The Olympic Games qualifying A standard is a combined snatch and clean-and-jerk total of 283 kilos. So far, Evans has pushed an agonizingly close 280 kilos in training.

But the Wrexham FC fan, who sports a Welsh dragon tattoo on his arm, is confident of making the grade.

He said: "I could get the B standard but it is not counted unless it is done in the European Championships. Anyway, I'm not planning to do that. I'm just planning to get the A standard.

"There are only three men and two women who will make the team and, personally, I think I am one of the three people capable of getting that A standard. Peter Kirkbride (Scotland) and Jack Oliver (England) are the others."

He started lifting when his airman father was re-stationed from RAF St Athan, in the Vale of Glamorgan, to Anglesey in the mid-1990s.

Evans attended the local comprehensive school and his teacher entered him to try competition called Britain's Strongest Schoolboy.

He said: "I didn't take a great deal of notice but a few weeks later, I was told I had won it! I was in the British schoolboy squad throughout school and was playing rugby as well so, when I got to aged 16 and 17, I had to decide between weightlifting and rugby.

"Weightlifting is where I wanted to be."

But it has meant sacrifices. He said: "Last June, I made the decision that I was going to leave Holyhead and live at the High Performance Centre in Leeds to train there full-time.

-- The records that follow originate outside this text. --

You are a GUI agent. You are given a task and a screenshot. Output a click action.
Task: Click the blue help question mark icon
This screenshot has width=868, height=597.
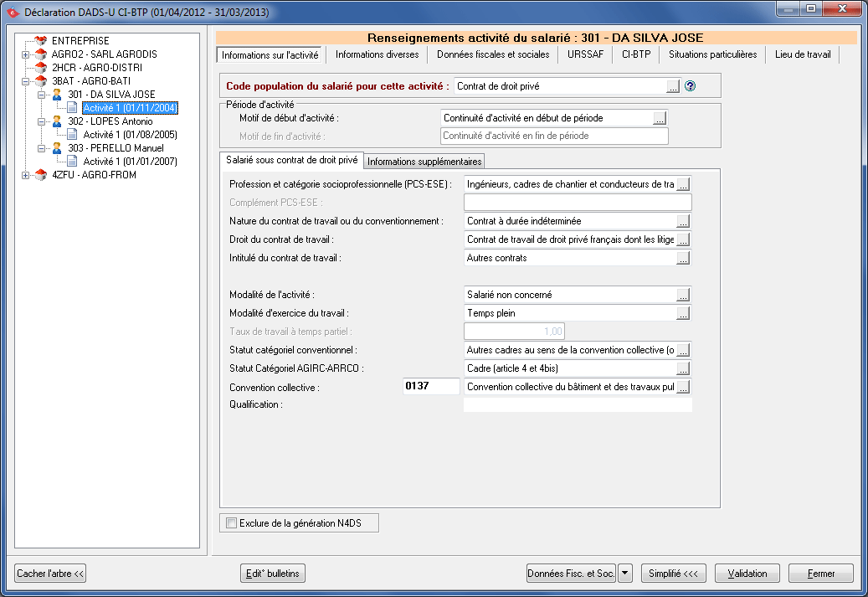pos(691,85)
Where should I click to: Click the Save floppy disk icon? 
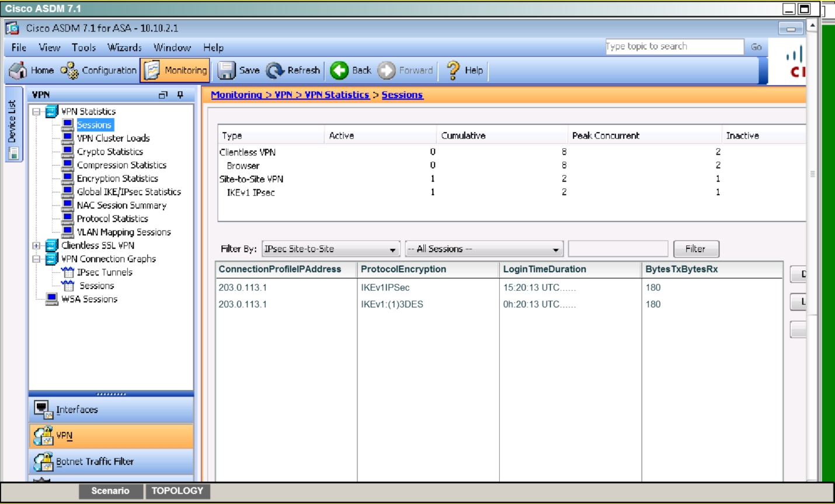[x=227, y=70]
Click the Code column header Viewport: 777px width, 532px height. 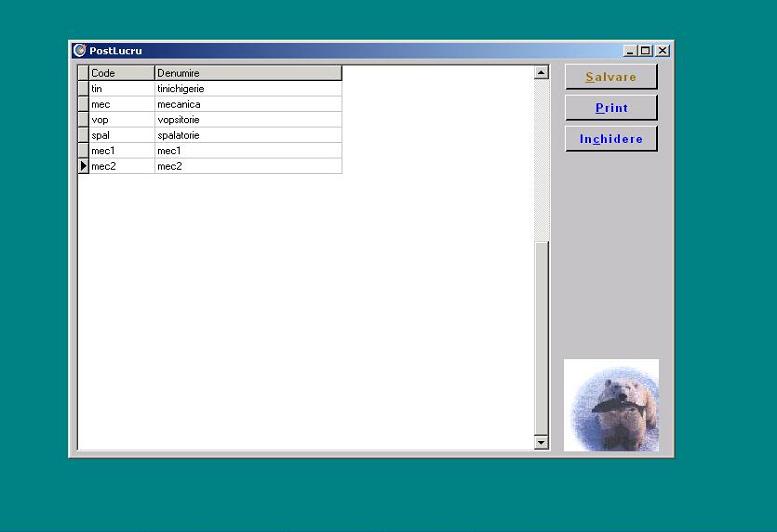coord(121,73)
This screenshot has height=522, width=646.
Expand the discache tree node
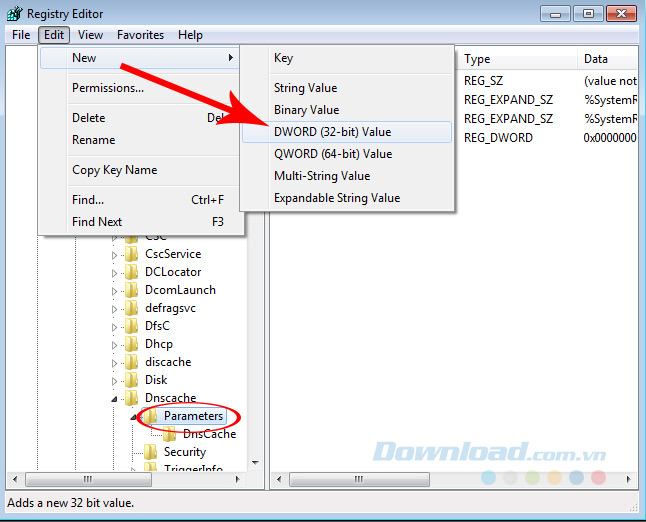coord(114,362)
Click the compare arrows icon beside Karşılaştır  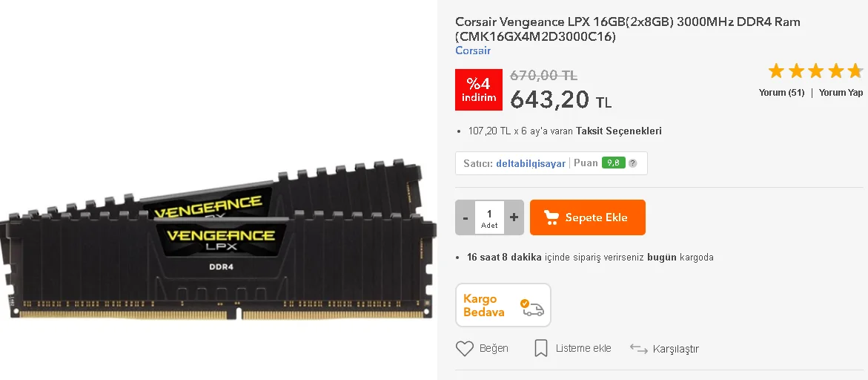coord(639,348)
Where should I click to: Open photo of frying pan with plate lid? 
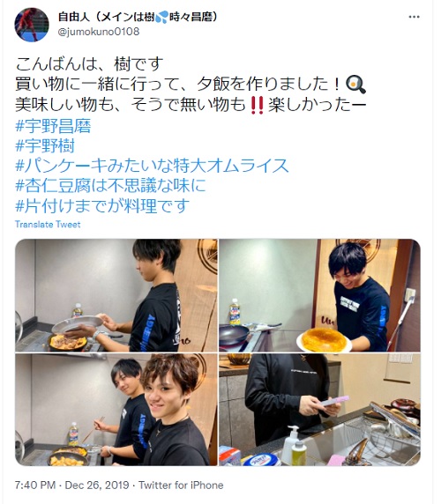click(116, 295)
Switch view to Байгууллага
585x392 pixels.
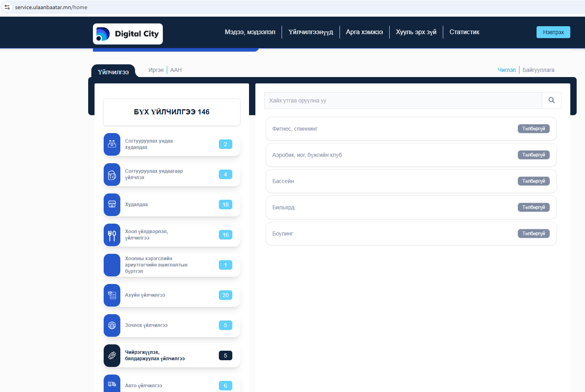tap(538, 70)
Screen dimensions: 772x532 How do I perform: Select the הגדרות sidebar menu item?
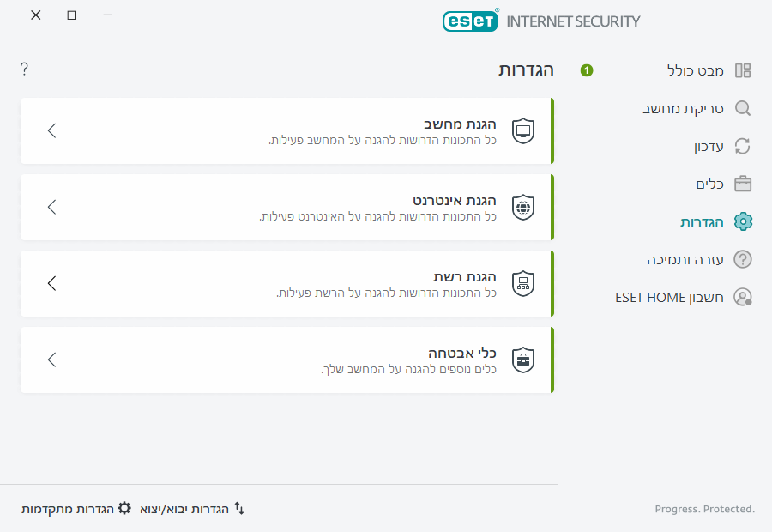[x=702, y=222]
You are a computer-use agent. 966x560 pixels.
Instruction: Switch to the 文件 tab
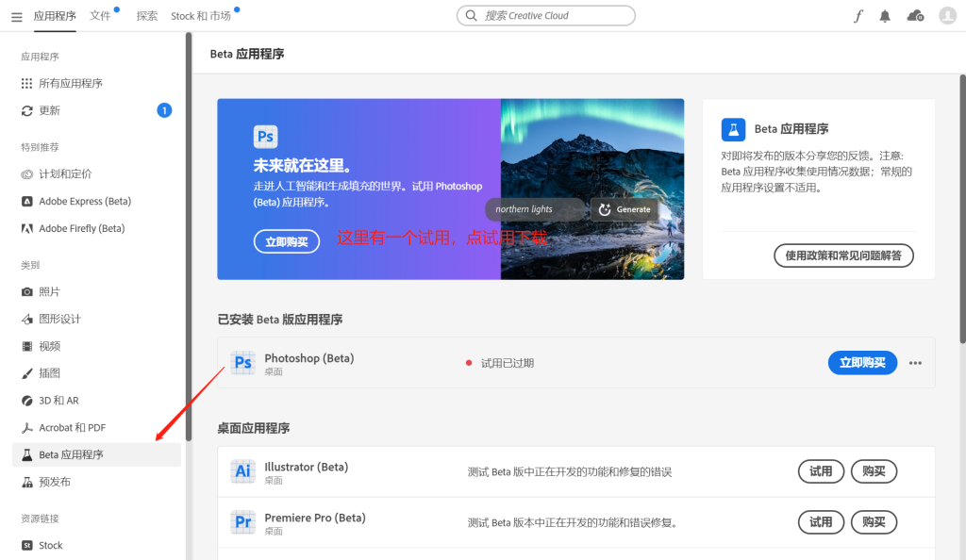[101, 16]
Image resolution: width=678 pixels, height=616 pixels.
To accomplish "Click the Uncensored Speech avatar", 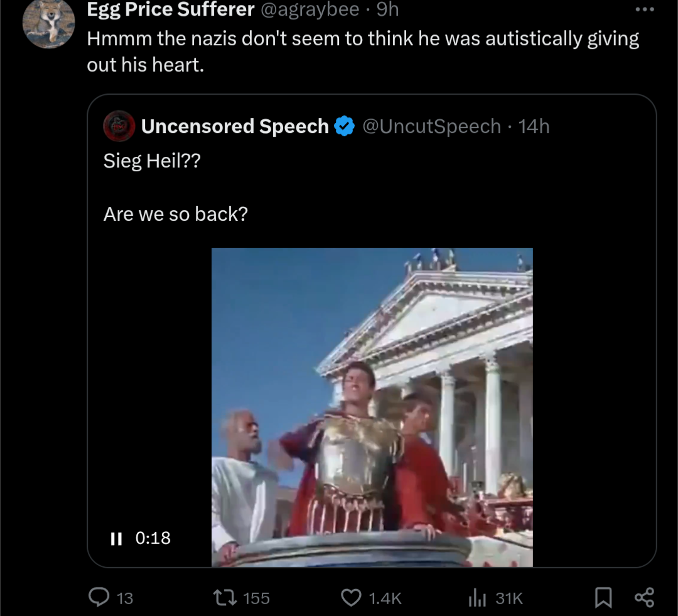I will [x=120, y=126].
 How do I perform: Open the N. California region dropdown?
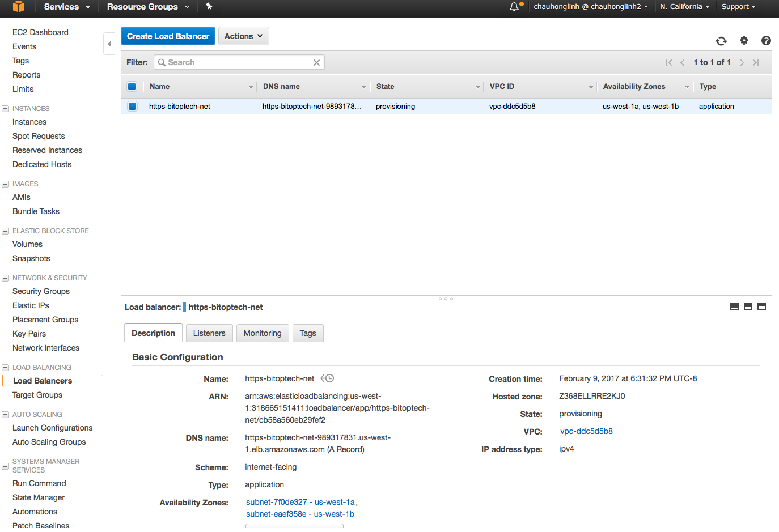[x=684, y=7]
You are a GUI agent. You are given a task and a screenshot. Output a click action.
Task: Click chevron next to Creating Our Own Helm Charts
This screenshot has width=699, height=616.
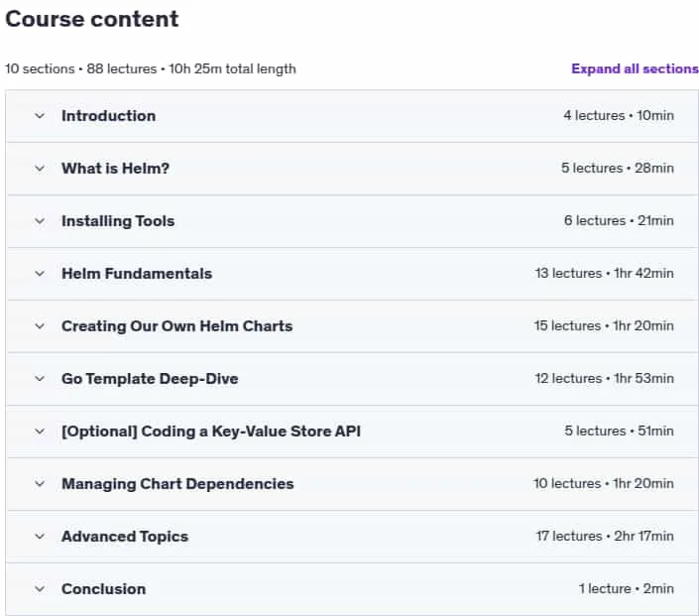click(x=40, y=326)
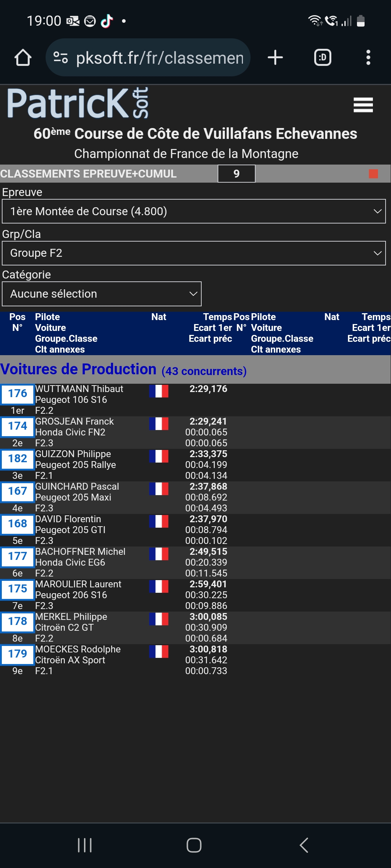Open a new tab with plus icon

[275, 58]
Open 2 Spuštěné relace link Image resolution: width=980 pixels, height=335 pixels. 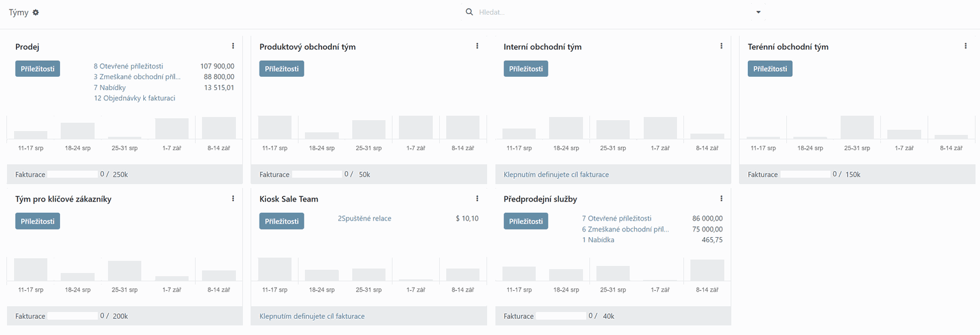(x=364, y=219)
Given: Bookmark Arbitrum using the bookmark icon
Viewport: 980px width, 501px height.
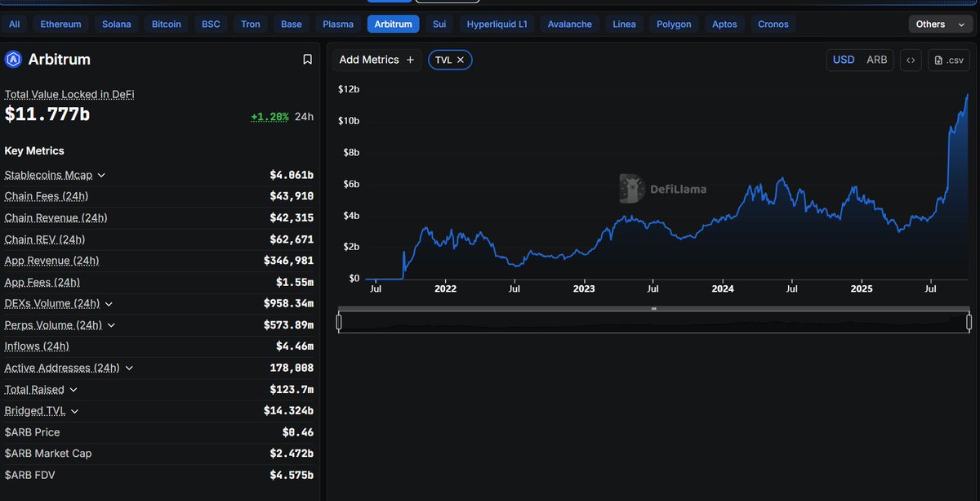Looking at the screenshot, I should click(x=307, y=58).
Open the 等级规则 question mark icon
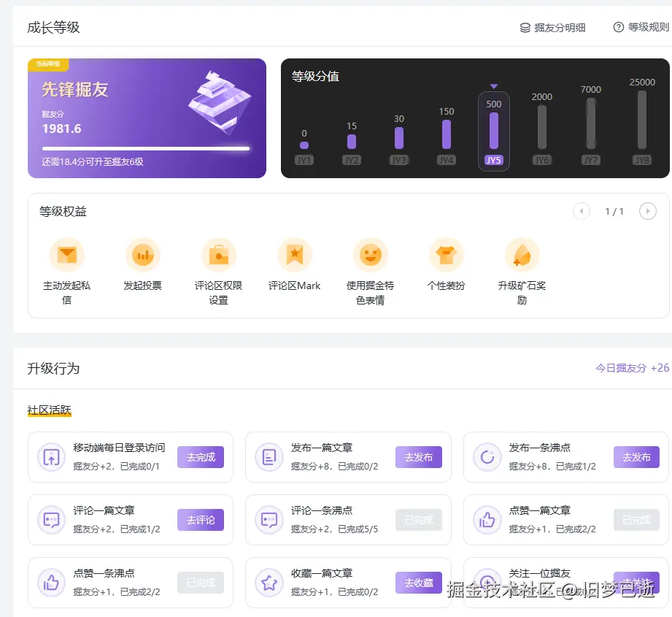 617,27
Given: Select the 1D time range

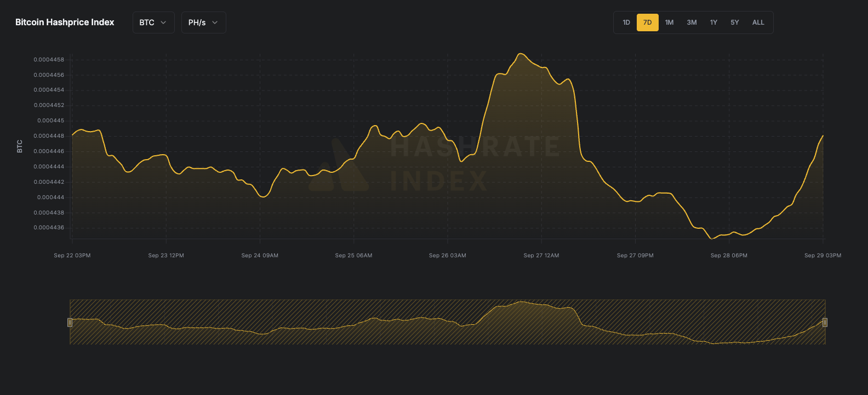Looking at the screenshot, I should click(626, 22).
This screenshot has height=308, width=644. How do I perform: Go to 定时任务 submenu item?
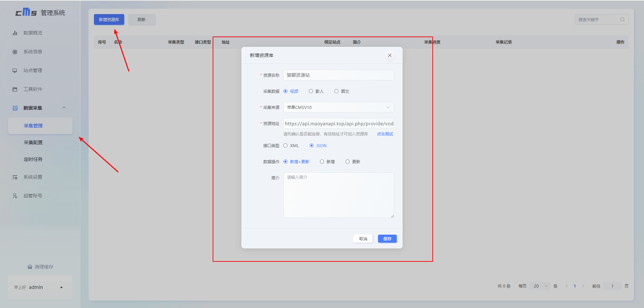tap(33, 159)
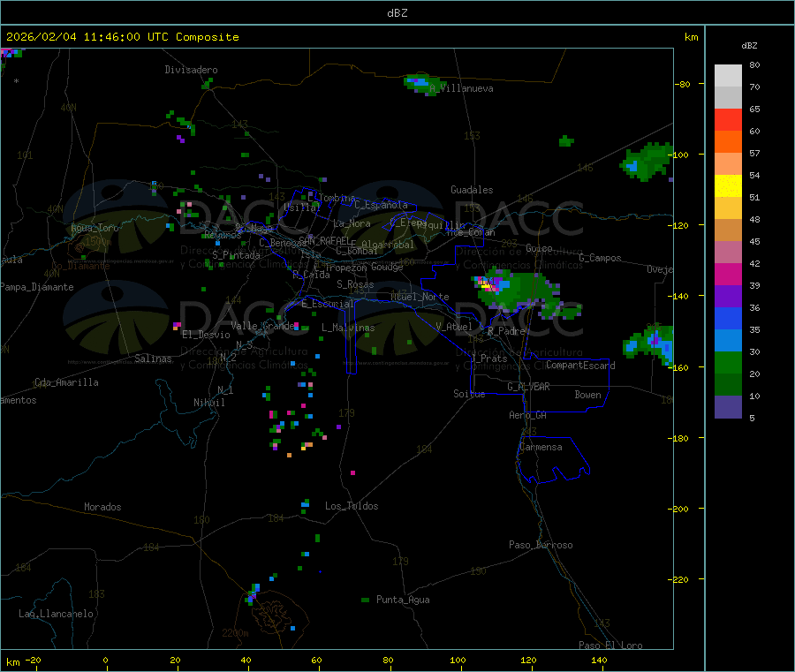
Task: Click the dBZ title at the top
Action: (397, 13)
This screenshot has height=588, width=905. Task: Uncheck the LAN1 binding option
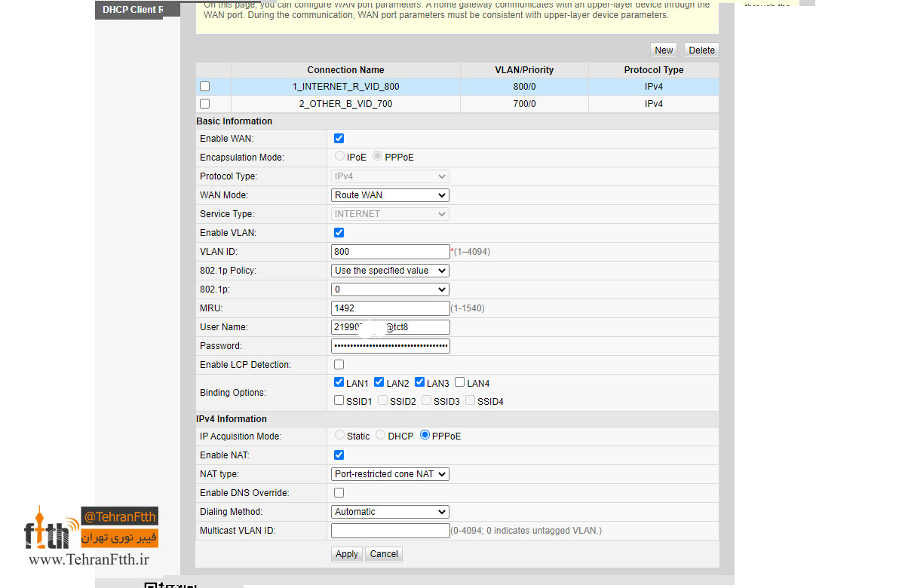coord(339,383)
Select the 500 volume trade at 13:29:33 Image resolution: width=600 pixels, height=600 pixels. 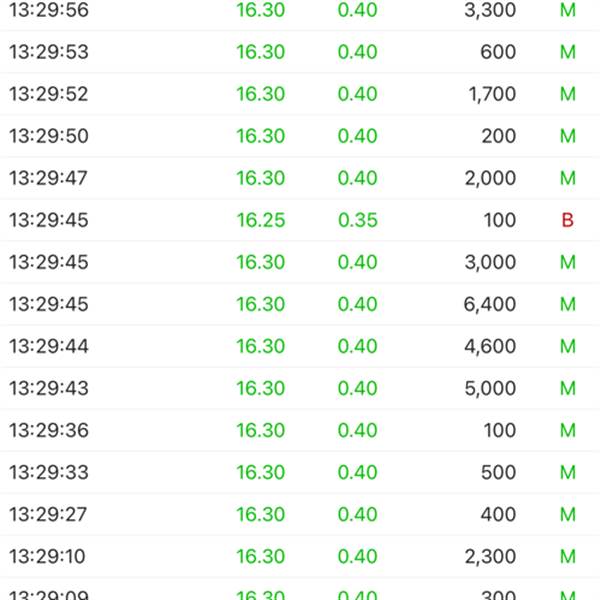tap(300, 473)
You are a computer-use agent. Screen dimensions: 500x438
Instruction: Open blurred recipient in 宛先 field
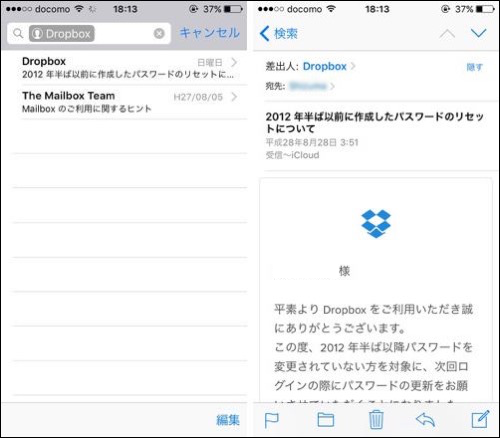[308, 86]
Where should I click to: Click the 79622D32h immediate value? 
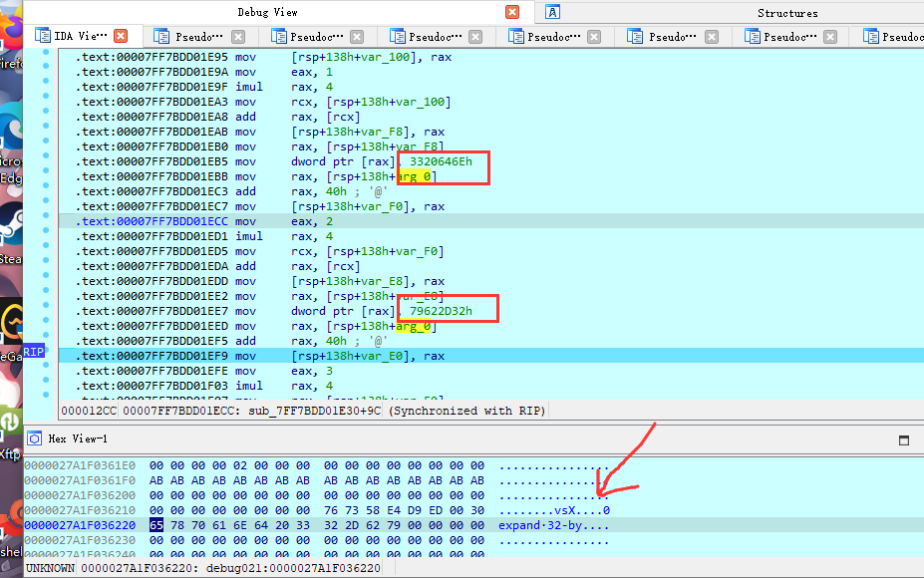click(x=441, y=311)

"It has meant leaving my job and living on £400 a month. I have a daughter in North Wales and I had to leave her too, which was very hard."

However, Evans has already managed to lift for Wales at the 2010 Delhi Commonwealth Games and, after overcoming a shoulder injury last year which could have wrecked his Olympic dream, he is getting better and better by the day.

And even if he does manage that magical three kilos extra that will give him a place in London, Evans intends to carry relentlessly on towards the 2014 Glasgow Commonwealth Games, the 2016 Rio Olympic Games and, he hopes, a swansong on Australia's Gold Coast at the 2018 Commonwealths.

So much is riding on this year but it is bound to make Evans and his family in North Wales proud if he achieves his goal next month and walks to represent Great Britain in his 69 kilos class at London's ExCel Arena on July 31.